* **TASK TO COMPLETE**: Write out these lines precisely as they are given, changing nothing.

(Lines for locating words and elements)
::::
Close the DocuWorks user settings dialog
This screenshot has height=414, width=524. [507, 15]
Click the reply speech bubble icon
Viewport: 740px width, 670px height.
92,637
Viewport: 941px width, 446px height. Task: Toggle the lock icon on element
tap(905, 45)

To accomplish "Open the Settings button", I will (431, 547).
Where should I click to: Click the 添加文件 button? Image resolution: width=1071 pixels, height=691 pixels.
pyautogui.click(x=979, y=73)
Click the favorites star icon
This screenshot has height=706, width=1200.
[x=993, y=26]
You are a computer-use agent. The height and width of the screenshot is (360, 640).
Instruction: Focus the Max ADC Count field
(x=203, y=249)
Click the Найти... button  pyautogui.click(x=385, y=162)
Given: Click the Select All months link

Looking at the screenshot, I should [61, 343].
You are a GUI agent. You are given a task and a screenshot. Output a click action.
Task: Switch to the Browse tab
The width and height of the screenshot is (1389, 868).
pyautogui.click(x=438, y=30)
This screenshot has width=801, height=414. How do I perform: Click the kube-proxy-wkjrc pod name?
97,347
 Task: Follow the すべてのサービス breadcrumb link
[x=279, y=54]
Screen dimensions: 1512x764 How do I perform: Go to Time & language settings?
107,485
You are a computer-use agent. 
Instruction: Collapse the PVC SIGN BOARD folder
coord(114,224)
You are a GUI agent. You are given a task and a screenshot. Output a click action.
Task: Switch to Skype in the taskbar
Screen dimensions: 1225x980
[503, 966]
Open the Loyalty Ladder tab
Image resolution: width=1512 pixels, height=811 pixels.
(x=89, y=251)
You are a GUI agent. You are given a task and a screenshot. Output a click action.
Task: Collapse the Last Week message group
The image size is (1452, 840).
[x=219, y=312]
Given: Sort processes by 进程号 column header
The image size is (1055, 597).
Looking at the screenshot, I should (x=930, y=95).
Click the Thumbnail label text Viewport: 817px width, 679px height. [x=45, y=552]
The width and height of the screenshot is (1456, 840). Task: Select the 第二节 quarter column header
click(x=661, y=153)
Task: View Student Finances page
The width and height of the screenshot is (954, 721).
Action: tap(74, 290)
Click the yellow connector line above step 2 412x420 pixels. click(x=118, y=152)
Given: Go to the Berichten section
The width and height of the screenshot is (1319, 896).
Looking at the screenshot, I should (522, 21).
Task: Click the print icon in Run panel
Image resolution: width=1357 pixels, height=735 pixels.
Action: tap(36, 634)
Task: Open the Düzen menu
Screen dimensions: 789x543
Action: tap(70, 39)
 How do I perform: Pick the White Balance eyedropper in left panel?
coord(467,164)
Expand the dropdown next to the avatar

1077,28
::::
* **EXERCISE RESULT**:
Close the DocuWorks user settings dialog
This screenshot has height=414, width=524. [507, 15]
Click the reply speech bubble icon
Viewport: 740px width, 670px height.
92,637
Viewport: 941px width, 446px height. Task: Toggle the lock icon on element
tap(905, 45)

To accomplish "Open the Settings button", I will (431, 547).
Where should I click to: Click the 添加文件 button? Image resolution: width=1071 pixels, height=691 pixels.
pyautogui.click(x=979, y=73)
Click the favorites star icon
This screenshot has height=706, width=1200.
[x=993, y=26]
You are a computer-use agent. The height and width of the screenshot is (360, 640).
Instruction: Focus the Max ADC Count field
(x=203, y=249)
Click the Найти... button  pyautogui.click(x=385, y=162)
Given: Click the Select All months link

Looking at the screenshot, I should [61, 343].
You are a GUI agent. You are given a task and a screenshot. Output a click action.
Task: Switch to the Browse tab
The width and height of the screenshot is (1389, 868).
pyautogui.click(x=438, y=30)
This screenshot has width=801, height=414. How do I perform: Click the kube-proxy-wkjrc pod name?
97,347
 Task: Follow the すべてのサービス breadcrumb link
[x=279, y=54]
Screen dimensions: 1512x764 How do I perform: Go to Time & language settings?
107,485
You are a computer-use agent. 
Instruction: Collapse the PVC SIGN BOARD folder
coord(114,224)
You are a GUI agent. You are given a task and a screenshot. Output a click action.
Task: Switch to Skype in the taskbar
Screen dimensions: 1225x980
[503, 966]
Open the Loyalty Ladder tab
Image resolution: width=1512 pixels, height=811 pixels.
(x=89, y=251)
You are a GUI agent. You are given a task and a screenshot. Output a click action.
Task: Collapse the Last Week message group
The image size is (1452, 840).
[x=219, y=312]
Given: Sort processes by 进程号 column header
The image size is (1055, 597).
Looking at the screenshot, I should (x=930, y=95).
Click the Thumbnail label text Viewport: 817px width, 679px height. [x=45, y=552]
The width and height of the screenshot is (1456, 840). Task: Select the 第二节 quarter column header
click(x=661, y=153)
Task: View Student Finances page
The width and height of the screenshot is (954, 721).
Action: tap(74, 290)
Click the yellow connector line above step 2 412x420 pixels. click(x=118, y=152)
Given: Go to the Berichten section
The width and height of the screenshot is (1319, 896).
Looking at the screenshot, I should (522, 21).
Task: Click the print icon in Run panel
Image resolution: width=1357 pixels, height=735 pixels.
Action: tap(36, 634)
Task: Open the Düzen menu
Screen dimensions: 789x543
Action: tap(70, 39)
 How do I perform: Pick the White Balance eyedropper in left panel?
coord(467,164)
Expand the dropdown next to the avatar

1077,28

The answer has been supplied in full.